▸ Page:

-------------------------

Quote of the Day – The Optimism of Software Developers

Software developers at all levels tend to be optimistic – you have to be to build big things

Chris Roberts, EuroGamer interview

In my experience, developer optimism is the true state of affairs on every software project, big or small, and I can think of a few on which I have worked that wouldn’t have been started had we known up front how long they would take.

One of the tricks in managing software projects is understanding that the estimates that software developers give often need to be decoded to understand what the real number is likely to be.

There is an old saw about software project estimates that says you should take the time a developer says a task will take, double it, then go up a unit of measure.  So if your dev says it should take a day, you should assume it will be delivered in two weeks.

Of course you can’t develop a project plan that way.  If all your developer time estimates add up to a month and you say the project will take two years, you’re going to get fired.  And, in any case, with any software project you’ve probably been given the feature list and the deadline in advance, so you really have to start stack ranking features by importance to know where to focus.  Of course, marketing will rank every feature as a “1” so good luck there.

-------------------------

▸ Exercise aim: Reproduce the stretch of the post on developer optimism from "There is an" through "in two weeks.", word for word.

▸ Provided material:

-------------------------

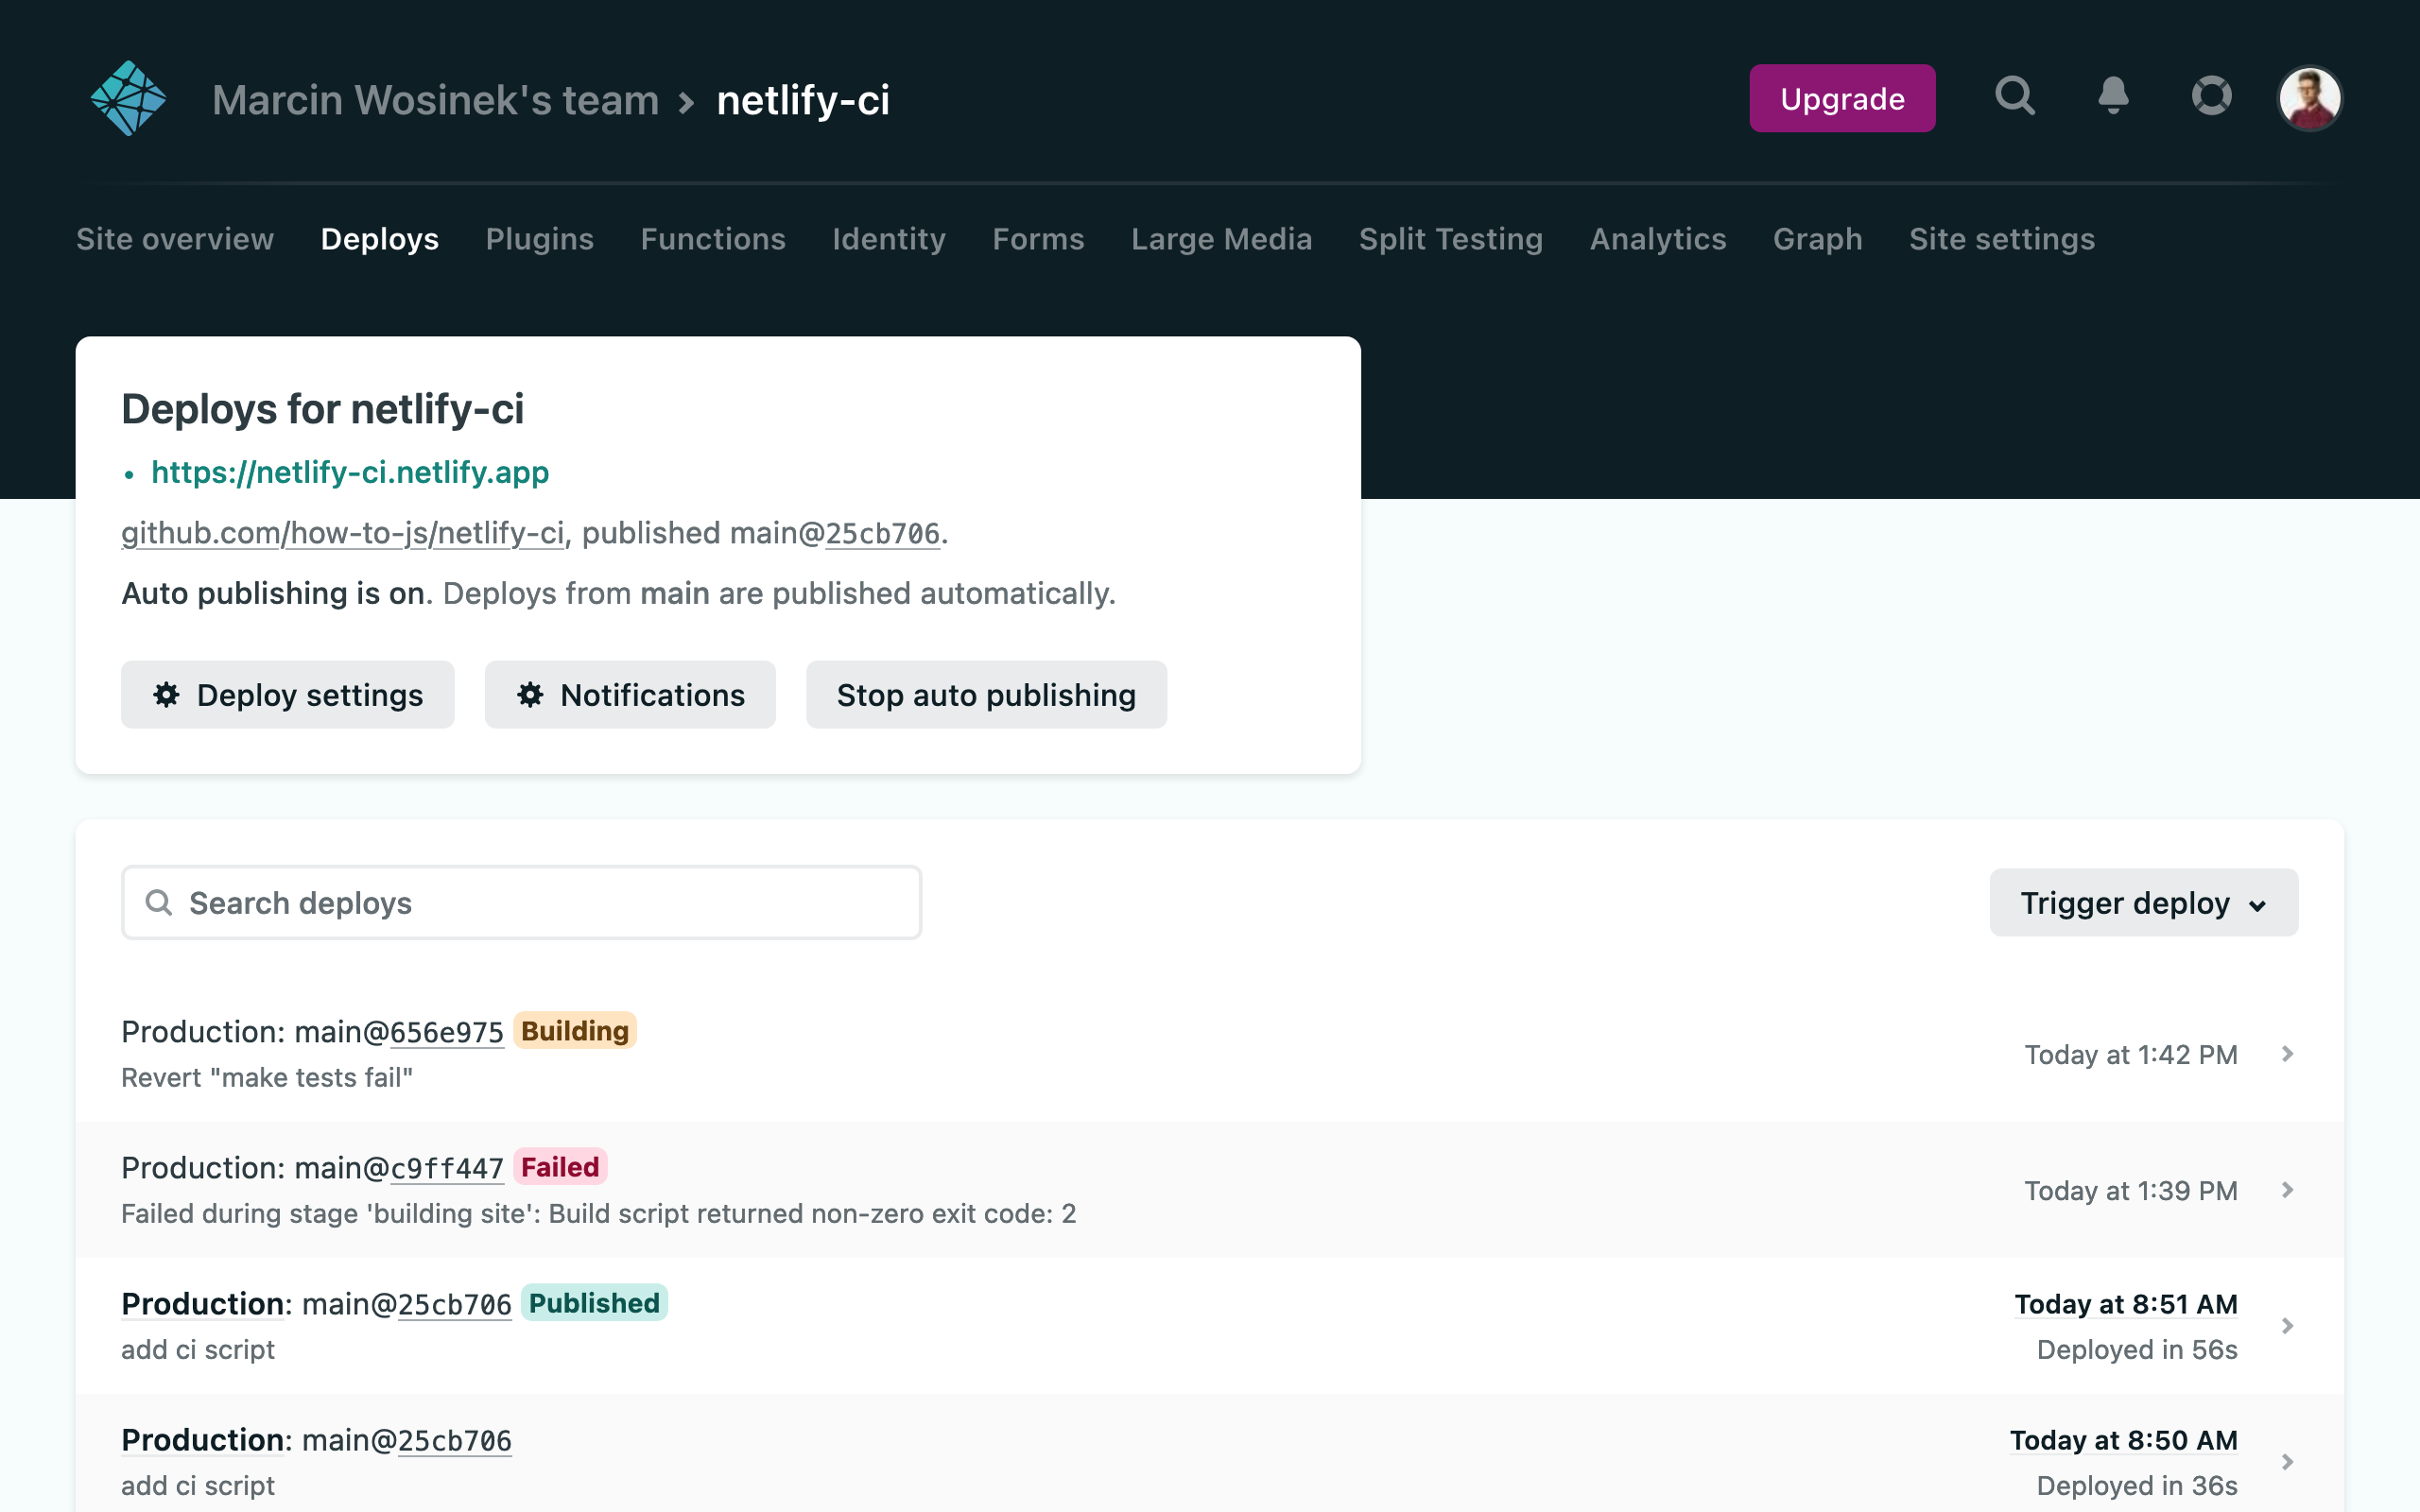Open notifications bell icon

(x=2112, y=96)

-------------------------

▸ Solution to the exercise:
There is an old saw about software project estimates that says you should take the time a developer says a task will take, double it, then go up a unit of measure.  So if your dev says it should take a day, you should assume it will be delivered in two weeks.